How I Turned ChatGPT into an SQL-Like Translator for Image and Video Datasets

Artificial Intelligence

How I Turned ChatGPT into an SQL-Like Translator for Image and Video Datasets

admin

June 8, 2023

How I Turned ChatGPT into an SQL-Like Translator for Image and Video Datasets

Although the prompt for these two examples was structured in the identical way, the responses differed in just a few key ways. Response 1 attempts to create a DatasetView by adding ViewStage to the dataset. Response 2 defines and applies a MongoDB aggregation pipeline, followed by the limit() method (applying Limit stage) to limit the view to 10 samples, in addition to a non-existent (AKA hallucinated) display() method. Moreover, while Response 1 loads in an actual dataset (Open Images V6), Response 2 is effectively template code, as "your_dataset_name" and "your_model_name” must be filled in.

These examples also highlighted the next issues:

Boilerplate code: some responses contained code for importing modules, instantiating datasets (and models), and visualizing the view (session = fo.launch_app(dataset)).
Explanatory text: in lots of cases — including educational contexts — the undeniable fact that the model explains its “reasoning” is a positive. If we would like to perform queries on the user’s behalf, nonetheless, this explanatory text just gets in the best way. Some queries even resulted in multiple code blocks, split up by text.

What we actually wanted was for the LLM to reply with code that could possibly be copied and pasted right into a Python process, without the entire extra baggage. As a primary attempt at prompting the model, I began to provide the next text as prefix to any natural language query I wanted it to translate:

Your task is to convert input natural language queries into Python code to generate ViewStages for the pc vision library FiftyOne.
Listed below are some rules:
- Avoid all header code like importing packages, and all footer code like saving the dataset or launching the FiftyOne App.
- Just give me the ultimate Python code, no intermediate code snippets or explanation.
- at all times assume the dataset is stored within the Python variable `dataset`
- you should utilize the next ViewStages to generate your response, in any combination: exclude, exclude_by, exclude_fields, exclude_frames, …

Crucially, I defined a task, and set rules, instructing the model what it was allowed and never allowed to do.

Note: with responses coming in a more uniform format, it was at this point that I moved from the ChatGPT chat interface to using GPT-4 via OpenAI’s API.

Limiting Scope

Our team also decided that, a minimum of to begin, we might limit the scope of what we were asking the LLM to do. While the fiftyone query language itself is full-bodied, asking a pre-trained model to do arbitrarily complex tasks with none fine-tuning is a recipe for disappointment. Start easy, and iteratively add in complexity.

For this experiment, we imposed the next bounds:

Just images and videos: don’t expect the LLM to question 3D point clouds or grouped datasets.
Ignore fickle ViewStages: most ViewStages abide by the identical basic rules, but just a few buck the trend. `Concat` is the one ViewStages` that takes in a second DatasetView; Mongo uses MongoDB Aggregation syntax; GeoNear has a query argument, which takes in a fiftyone.utils.geojson.geo_within() object; and GeoWithin requires a 2D array to define the region to which the “inside” applies. We decided to disregard Concat, Mongo, and GeoWithin, and to support all GeoNear usage except for the query argument.
Keep on with two stages: while it might be great for the model to compose an arbitrary variety of stages, in most workflows I’ve seen, one or two ViewStages suffice to create the specified DatasetView. The goal of this project was to not get caught within the weeds, but to construct something useful for computer vision practitioners.

VoxelGPT using natural language to question a picture dataset.
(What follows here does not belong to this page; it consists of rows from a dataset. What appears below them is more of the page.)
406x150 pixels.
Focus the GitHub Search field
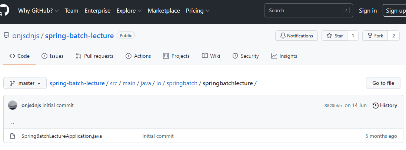pyautogui.click(x=308, y=11)
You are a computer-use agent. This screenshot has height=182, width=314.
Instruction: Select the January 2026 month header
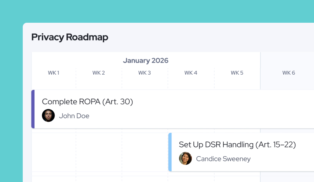(146, 60)
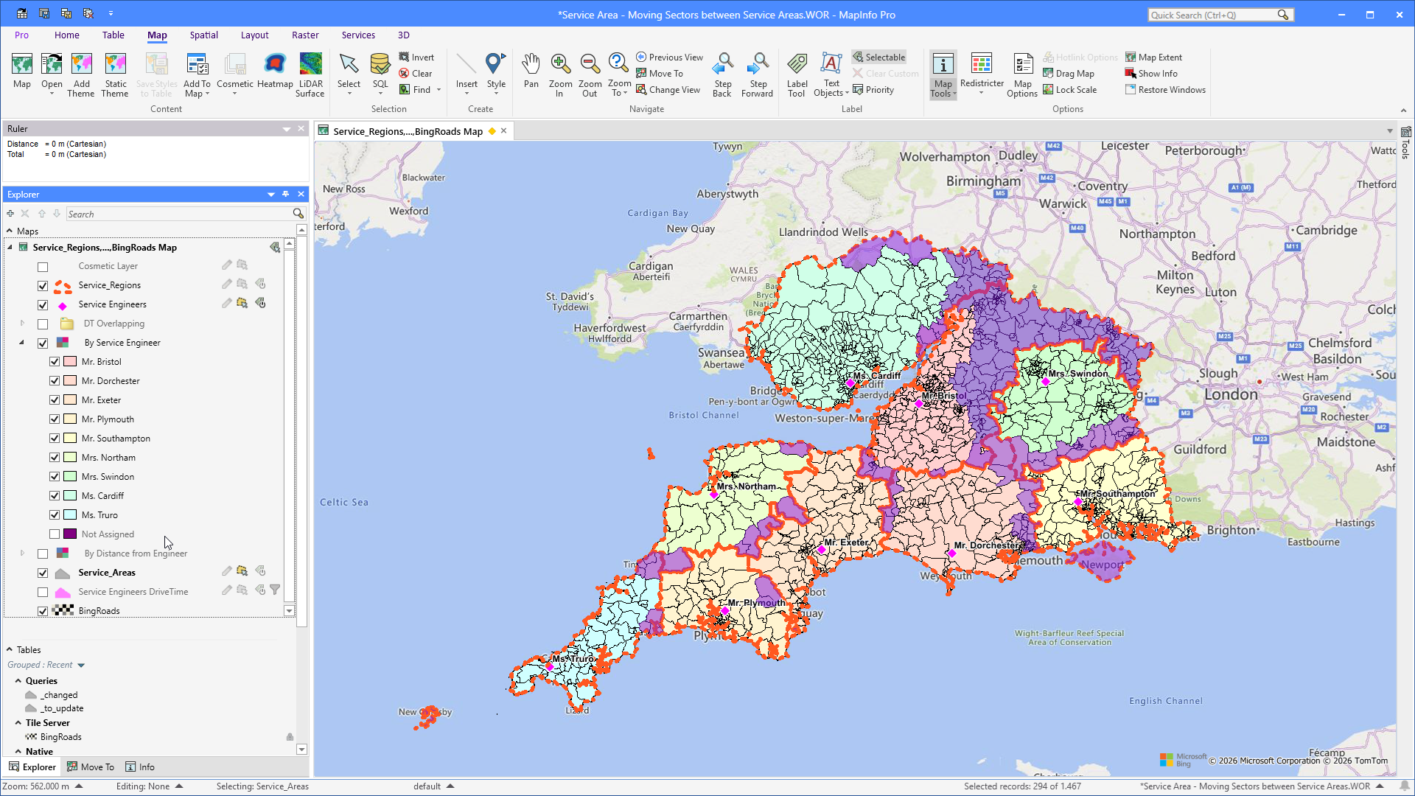Activate the Label Tool
Screen dimensions: 1415x796
797,74
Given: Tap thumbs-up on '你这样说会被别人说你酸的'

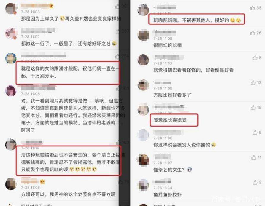Looking at the screenshot, I should point(255,132).
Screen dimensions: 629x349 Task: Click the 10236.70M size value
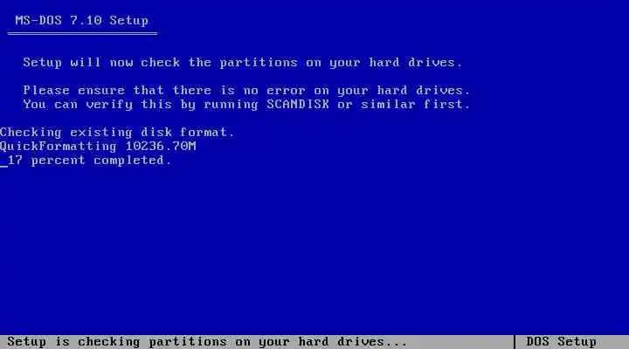tap(161, 147)
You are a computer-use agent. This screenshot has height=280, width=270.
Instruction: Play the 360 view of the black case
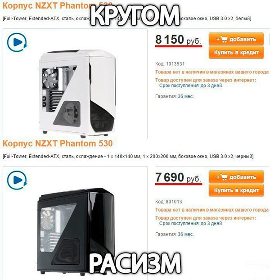click(17, 180)
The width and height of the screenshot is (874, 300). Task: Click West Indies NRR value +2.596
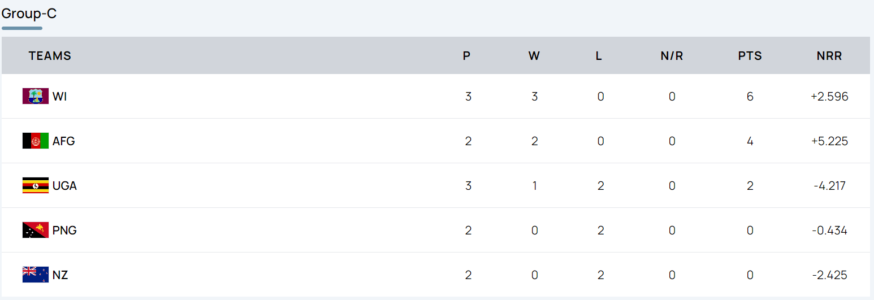(x=829, y=97)
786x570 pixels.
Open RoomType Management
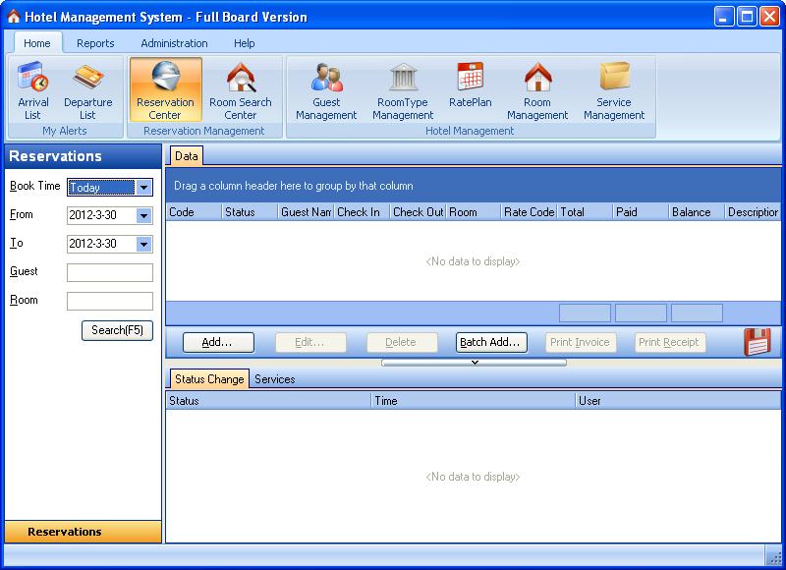pyautogui.click(x=403, y=88)
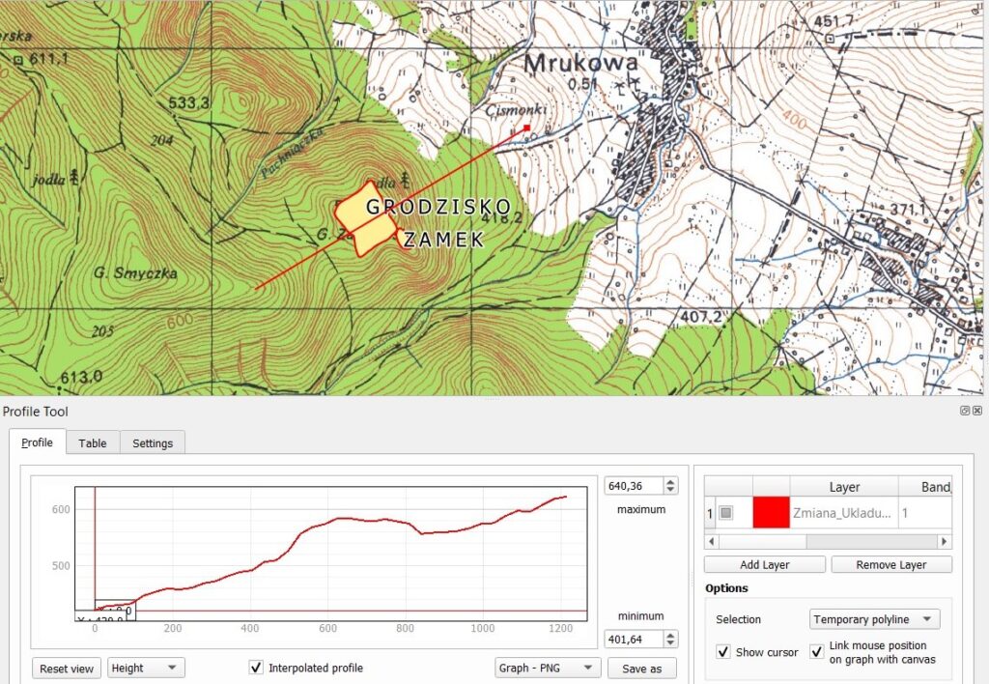This screenshot has width=989, height=684.
Task: Click the red endpoint marker of the profile line
Action: pyautogui.click(x=527, y=127)
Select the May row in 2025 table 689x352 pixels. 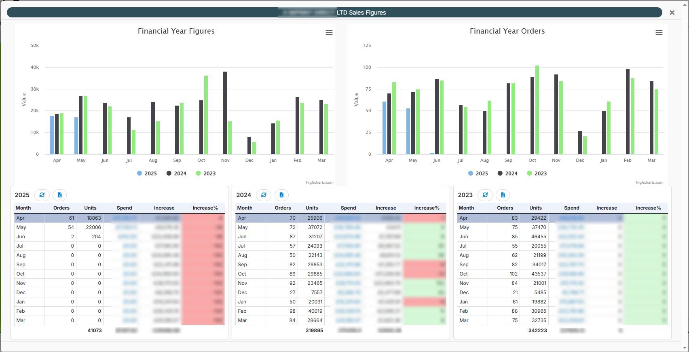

Image courtesy of the writer.

Along with giving the model an explicit “task” and providing clear instructions, we found that we could improve performance by giving the model more details about how FiftyOne’s query language works. Without this information, the LLM is flying blind. It’s just grasping, reaching out into the darkness.
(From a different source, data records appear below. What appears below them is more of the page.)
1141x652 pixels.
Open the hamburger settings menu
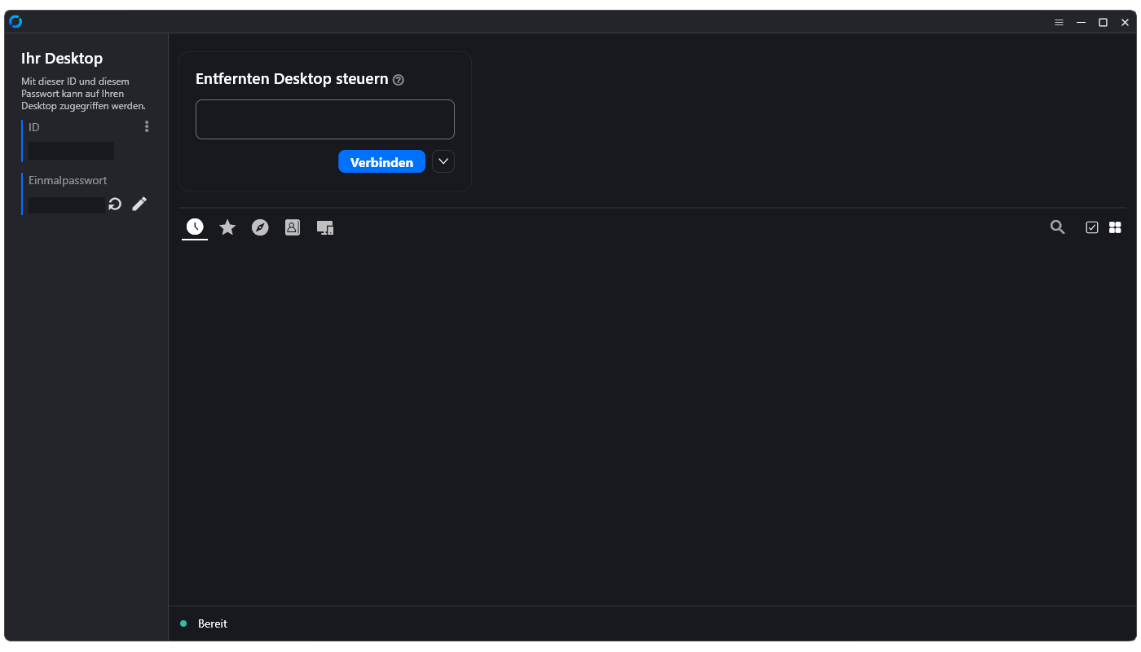point(1059,23)
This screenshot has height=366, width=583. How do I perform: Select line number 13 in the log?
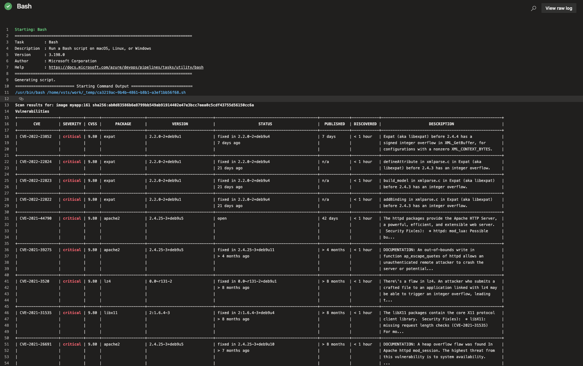7,105
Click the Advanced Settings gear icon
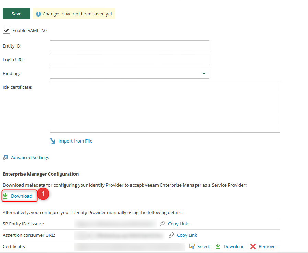 [x=5, y=157]
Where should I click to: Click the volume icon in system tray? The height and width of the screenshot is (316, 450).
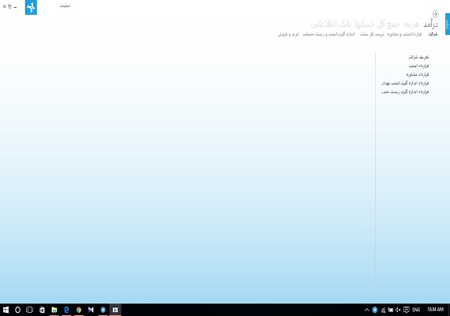398,310
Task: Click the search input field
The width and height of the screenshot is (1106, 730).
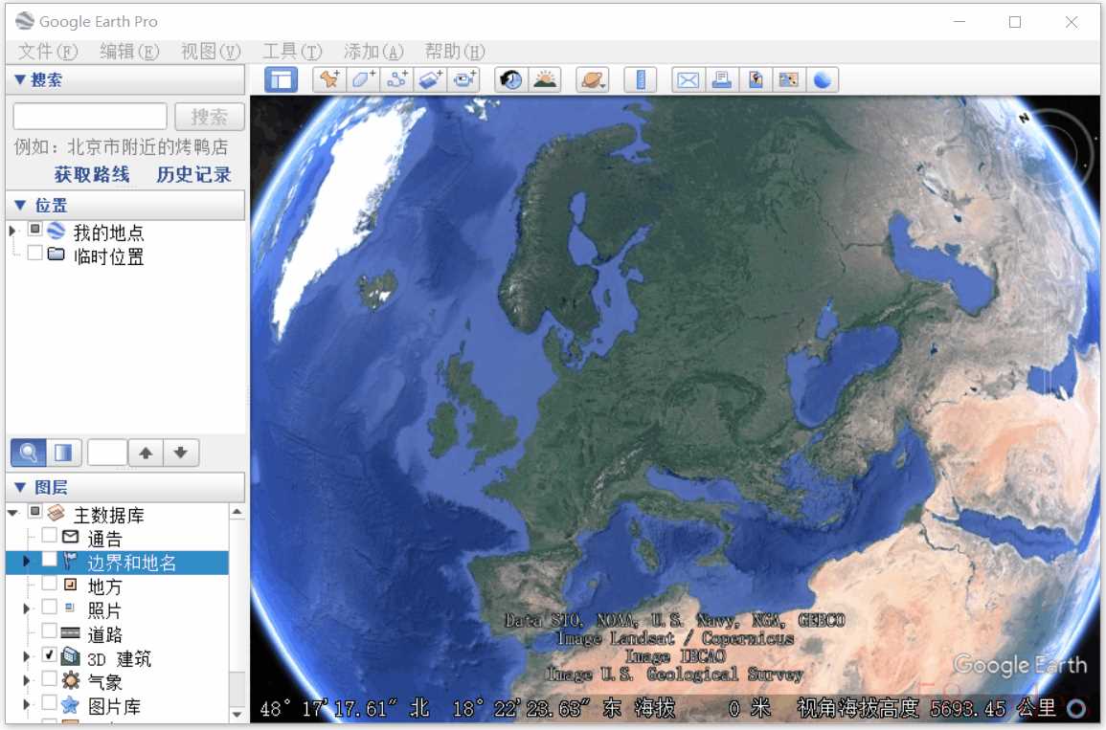Action: [90, 117]
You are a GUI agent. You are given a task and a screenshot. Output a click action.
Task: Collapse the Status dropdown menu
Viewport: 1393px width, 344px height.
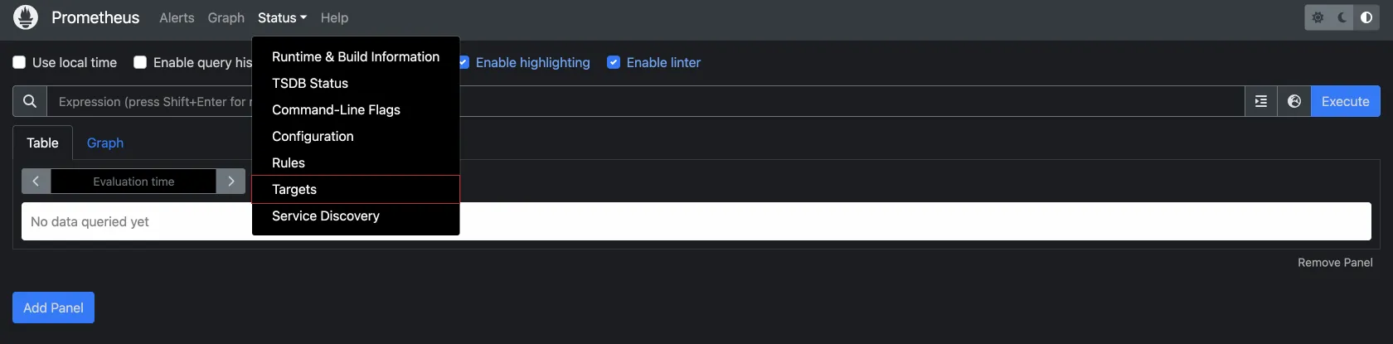[x=282, y=17]
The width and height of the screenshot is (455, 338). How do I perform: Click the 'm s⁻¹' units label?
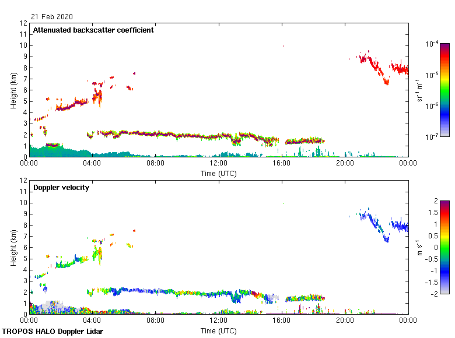[419, 248]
For instance, in Prompt 2, once I asked for false positive predictions, the response attempted to reference these false positives with predictions.mistakes.false_positive. So far as ChatGPT was concerned, this gave the impression of an affordable method to store and access details about false positives.

The model didn’t know that in FiftyOne, the reality/falsity of detection predictions is evaluated with dataset.evaluate_detections() and after running said evaluation, you possibly can retrieve all images with a false positive by matching for eval_fp>0 with:

images_with_fp = dataset.match(F("eval_fp")>0)

I attempted to make clear the duty by providing additional rules, equivalent to:

- When a user asks for probably the most "unique" images, they're referring to the "uniqueness" field stored on samples.
- When a user asks for probably the most "flawed" or "mistaken" images, they're referring to the "mistakenness" field stored on samples.
- If a user doesn't specify a label field, e.g. "predictions" or "ground_truth" to which to use certain operations, assume they mean "ground_truth" if a ground_truth field exists on the info.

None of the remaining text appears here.